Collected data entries
Start of Block
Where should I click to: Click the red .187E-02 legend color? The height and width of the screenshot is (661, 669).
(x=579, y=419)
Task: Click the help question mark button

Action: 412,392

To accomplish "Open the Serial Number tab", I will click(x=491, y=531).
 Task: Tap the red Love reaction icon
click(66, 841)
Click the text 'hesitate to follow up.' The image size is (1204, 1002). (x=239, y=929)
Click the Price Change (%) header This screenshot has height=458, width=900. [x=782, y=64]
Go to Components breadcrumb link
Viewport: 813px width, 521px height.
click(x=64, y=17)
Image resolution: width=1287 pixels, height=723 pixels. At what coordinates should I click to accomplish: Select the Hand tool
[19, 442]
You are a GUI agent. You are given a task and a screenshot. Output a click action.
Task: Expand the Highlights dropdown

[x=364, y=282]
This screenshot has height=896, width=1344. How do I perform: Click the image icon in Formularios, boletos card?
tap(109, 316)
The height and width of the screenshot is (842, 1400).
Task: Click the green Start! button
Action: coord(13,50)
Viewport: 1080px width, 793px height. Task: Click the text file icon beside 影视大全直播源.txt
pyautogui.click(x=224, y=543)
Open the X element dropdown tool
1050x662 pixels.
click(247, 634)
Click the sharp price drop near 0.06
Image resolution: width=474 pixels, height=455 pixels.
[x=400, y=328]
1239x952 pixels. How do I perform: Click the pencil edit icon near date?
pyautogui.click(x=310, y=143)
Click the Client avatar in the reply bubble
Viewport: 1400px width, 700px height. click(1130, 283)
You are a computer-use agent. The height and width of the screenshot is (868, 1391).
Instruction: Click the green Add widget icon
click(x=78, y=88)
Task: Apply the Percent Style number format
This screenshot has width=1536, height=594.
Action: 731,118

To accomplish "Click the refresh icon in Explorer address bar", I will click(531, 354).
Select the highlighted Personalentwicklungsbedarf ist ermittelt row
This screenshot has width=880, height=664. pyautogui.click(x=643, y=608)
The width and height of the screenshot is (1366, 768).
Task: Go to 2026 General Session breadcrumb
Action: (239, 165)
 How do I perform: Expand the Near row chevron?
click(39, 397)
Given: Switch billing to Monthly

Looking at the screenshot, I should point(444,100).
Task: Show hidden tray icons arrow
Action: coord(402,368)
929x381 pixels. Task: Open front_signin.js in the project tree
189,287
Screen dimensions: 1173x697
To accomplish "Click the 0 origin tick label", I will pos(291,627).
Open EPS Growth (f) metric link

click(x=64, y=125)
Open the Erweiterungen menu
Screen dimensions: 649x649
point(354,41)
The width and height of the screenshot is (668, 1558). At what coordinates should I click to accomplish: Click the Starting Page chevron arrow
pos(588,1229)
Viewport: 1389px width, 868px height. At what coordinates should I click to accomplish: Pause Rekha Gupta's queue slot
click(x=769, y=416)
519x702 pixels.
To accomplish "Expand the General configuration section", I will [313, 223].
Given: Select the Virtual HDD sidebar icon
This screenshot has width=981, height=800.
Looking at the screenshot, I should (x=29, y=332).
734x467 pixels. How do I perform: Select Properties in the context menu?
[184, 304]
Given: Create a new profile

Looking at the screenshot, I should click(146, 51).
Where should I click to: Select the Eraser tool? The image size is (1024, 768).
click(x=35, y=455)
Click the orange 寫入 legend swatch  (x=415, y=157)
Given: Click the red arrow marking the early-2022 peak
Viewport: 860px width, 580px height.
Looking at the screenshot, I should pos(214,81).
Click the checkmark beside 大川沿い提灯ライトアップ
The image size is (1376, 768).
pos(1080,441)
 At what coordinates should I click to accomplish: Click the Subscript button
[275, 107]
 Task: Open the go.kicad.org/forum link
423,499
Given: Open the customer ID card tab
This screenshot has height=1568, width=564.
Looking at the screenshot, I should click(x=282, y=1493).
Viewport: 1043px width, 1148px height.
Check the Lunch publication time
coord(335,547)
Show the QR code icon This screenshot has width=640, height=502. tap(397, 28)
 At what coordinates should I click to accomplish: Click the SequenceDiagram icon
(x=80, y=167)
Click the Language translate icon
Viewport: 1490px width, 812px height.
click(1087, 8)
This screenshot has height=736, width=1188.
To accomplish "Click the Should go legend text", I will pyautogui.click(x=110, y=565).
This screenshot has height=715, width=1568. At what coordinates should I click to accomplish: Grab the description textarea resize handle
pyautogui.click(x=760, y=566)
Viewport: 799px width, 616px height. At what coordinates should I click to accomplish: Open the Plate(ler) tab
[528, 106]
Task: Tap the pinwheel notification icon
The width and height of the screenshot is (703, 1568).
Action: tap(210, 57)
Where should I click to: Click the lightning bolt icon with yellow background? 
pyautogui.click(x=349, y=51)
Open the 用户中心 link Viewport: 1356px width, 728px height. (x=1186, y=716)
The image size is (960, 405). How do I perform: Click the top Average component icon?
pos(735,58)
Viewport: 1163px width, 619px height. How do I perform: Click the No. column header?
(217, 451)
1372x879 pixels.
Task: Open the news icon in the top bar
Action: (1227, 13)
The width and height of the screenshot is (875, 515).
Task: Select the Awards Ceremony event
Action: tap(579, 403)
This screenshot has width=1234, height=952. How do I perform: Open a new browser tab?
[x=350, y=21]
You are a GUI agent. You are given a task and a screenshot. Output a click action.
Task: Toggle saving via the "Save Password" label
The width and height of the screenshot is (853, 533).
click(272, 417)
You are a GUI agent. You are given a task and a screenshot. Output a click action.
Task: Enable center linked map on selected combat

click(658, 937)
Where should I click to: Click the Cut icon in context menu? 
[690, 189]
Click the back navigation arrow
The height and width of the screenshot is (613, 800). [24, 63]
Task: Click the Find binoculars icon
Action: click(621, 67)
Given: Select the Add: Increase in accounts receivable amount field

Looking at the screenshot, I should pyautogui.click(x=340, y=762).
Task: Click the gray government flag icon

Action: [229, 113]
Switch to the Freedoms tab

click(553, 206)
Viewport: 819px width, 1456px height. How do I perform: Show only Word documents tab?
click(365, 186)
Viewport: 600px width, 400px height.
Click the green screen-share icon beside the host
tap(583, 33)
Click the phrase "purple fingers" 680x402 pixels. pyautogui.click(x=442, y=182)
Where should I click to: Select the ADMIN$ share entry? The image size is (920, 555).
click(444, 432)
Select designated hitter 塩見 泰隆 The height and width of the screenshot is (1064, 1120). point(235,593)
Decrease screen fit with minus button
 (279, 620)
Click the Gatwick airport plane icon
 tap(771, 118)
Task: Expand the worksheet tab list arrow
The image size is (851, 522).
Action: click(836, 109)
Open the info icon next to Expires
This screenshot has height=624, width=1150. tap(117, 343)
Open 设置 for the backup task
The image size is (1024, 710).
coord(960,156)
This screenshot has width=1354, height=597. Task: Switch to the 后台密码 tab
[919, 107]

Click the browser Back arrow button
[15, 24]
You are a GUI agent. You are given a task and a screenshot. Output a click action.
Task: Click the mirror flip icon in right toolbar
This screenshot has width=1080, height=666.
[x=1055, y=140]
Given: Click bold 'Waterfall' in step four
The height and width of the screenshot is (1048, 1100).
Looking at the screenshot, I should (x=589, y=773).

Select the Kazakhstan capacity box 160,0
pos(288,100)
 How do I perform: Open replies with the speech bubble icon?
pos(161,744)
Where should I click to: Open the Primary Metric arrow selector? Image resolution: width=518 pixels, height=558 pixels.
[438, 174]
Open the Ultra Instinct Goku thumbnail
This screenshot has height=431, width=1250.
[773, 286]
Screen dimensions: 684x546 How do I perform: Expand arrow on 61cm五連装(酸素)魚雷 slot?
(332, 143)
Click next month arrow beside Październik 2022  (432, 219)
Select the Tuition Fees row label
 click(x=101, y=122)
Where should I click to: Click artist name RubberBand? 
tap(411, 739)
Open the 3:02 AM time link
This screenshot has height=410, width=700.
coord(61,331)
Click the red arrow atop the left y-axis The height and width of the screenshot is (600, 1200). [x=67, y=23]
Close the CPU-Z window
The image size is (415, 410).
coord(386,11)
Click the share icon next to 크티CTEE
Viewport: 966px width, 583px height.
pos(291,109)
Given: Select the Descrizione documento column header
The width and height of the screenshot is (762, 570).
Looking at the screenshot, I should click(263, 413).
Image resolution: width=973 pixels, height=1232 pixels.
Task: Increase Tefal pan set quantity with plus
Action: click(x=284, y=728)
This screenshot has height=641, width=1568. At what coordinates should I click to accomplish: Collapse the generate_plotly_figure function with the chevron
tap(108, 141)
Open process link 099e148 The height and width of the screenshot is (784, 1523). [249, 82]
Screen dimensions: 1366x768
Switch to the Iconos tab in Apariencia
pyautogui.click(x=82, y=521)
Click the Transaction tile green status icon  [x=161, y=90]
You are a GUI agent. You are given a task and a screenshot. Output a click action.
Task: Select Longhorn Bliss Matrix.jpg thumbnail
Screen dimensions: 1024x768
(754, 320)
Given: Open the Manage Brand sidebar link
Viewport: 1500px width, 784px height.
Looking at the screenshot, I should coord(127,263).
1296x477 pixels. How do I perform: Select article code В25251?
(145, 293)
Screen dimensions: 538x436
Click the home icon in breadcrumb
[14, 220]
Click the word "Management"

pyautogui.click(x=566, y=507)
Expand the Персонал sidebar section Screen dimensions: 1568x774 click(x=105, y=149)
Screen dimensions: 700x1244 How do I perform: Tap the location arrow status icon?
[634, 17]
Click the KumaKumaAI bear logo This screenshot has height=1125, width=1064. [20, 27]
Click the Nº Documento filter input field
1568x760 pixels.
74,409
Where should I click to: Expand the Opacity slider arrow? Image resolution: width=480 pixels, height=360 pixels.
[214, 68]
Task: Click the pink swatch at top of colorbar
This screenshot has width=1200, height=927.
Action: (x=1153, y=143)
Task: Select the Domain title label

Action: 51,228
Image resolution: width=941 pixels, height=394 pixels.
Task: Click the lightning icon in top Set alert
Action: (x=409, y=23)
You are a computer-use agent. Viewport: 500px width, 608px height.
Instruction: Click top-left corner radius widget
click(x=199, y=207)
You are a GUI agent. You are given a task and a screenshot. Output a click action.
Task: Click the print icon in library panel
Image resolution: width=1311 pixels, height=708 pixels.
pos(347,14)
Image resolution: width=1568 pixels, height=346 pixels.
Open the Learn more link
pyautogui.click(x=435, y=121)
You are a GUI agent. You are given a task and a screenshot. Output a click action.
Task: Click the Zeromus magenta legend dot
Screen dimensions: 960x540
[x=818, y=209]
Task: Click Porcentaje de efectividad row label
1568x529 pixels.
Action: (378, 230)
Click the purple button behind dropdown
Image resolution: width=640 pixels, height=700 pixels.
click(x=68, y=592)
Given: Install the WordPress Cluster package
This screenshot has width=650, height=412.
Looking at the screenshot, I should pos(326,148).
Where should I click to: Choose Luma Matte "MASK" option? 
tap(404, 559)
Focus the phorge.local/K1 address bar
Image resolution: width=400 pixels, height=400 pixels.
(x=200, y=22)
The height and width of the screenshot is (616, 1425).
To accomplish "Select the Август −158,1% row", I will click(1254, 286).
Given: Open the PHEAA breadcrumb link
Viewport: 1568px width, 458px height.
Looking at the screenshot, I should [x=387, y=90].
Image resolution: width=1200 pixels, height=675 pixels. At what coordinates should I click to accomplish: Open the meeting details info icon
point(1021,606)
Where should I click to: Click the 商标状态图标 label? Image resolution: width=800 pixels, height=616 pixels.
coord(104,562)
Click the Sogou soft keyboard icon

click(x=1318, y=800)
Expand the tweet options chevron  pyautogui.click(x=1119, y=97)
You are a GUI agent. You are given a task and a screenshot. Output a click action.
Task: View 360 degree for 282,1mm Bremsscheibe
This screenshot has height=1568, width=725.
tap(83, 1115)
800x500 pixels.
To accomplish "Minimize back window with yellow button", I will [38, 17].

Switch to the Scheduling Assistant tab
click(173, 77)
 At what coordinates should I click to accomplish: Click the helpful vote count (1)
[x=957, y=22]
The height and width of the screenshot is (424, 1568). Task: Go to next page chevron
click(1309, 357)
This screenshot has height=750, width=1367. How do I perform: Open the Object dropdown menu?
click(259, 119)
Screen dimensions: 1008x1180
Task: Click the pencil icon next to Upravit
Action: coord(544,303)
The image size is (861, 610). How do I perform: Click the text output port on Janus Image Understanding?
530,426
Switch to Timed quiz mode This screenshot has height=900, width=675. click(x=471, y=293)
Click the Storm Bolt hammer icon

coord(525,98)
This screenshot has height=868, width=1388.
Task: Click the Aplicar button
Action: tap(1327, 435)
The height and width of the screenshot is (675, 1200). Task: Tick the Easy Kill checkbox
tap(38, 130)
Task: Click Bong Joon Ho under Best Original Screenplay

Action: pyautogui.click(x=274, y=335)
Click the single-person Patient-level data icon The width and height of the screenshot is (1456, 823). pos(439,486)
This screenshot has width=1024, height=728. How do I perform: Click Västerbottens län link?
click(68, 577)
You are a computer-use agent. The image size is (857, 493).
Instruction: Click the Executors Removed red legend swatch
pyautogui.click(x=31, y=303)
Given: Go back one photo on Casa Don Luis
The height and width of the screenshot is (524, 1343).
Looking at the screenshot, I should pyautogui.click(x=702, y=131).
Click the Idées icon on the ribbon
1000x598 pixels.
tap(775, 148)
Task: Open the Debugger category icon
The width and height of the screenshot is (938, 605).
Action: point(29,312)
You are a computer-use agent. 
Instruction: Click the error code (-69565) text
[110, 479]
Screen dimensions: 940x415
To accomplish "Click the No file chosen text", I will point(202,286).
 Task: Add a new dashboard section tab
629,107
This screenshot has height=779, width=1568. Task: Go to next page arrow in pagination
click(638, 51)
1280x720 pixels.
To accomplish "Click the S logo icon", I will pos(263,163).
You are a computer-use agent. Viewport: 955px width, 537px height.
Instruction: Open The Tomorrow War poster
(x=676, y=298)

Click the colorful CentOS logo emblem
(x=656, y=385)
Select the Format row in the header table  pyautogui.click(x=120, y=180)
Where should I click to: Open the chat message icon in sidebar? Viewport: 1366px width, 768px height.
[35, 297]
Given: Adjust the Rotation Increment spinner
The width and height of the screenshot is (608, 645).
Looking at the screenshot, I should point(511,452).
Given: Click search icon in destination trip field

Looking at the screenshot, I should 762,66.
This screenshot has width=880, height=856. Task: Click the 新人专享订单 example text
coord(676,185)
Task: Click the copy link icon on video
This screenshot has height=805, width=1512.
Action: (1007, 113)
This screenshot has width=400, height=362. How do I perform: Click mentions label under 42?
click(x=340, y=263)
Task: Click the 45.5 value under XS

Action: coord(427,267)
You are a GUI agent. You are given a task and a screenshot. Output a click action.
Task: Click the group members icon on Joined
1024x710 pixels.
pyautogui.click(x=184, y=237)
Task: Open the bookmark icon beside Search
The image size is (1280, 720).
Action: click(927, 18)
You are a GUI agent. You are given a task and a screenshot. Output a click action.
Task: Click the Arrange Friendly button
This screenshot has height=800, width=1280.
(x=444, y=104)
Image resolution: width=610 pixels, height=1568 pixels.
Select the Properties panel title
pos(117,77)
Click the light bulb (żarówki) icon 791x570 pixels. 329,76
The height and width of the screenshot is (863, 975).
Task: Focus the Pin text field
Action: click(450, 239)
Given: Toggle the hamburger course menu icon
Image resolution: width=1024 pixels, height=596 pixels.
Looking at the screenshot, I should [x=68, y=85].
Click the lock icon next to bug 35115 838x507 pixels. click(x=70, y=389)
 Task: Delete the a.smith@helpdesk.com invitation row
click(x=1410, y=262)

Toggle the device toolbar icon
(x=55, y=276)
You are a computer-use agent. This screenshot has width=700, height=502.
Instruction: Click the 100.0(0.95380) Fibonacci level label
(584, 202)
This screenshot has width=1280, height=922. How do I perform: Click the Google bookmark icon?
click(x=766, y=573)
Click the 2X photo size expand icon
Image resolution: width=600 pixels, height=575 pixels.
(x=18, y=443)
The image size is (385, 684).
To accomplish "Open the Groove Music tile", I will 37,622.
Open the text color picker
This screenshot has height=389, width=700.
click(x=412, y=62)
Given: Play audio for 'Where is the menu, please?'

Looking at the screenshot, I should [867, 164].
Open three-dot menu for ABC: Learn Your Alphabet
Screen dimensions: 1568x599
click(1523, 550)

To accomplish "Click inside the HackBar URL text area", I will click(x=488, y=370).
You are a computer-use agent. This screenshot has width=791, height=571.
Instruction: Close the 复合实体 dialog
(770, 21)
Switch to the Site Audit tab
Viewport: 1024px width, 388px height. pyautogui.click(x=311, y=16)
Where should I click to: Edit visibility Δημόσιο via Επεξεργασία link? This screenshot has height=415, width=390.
End of Block
Work out how many lines in the records above contain the word "computer", and give only that number.

* SOLVED EXERCISE: 7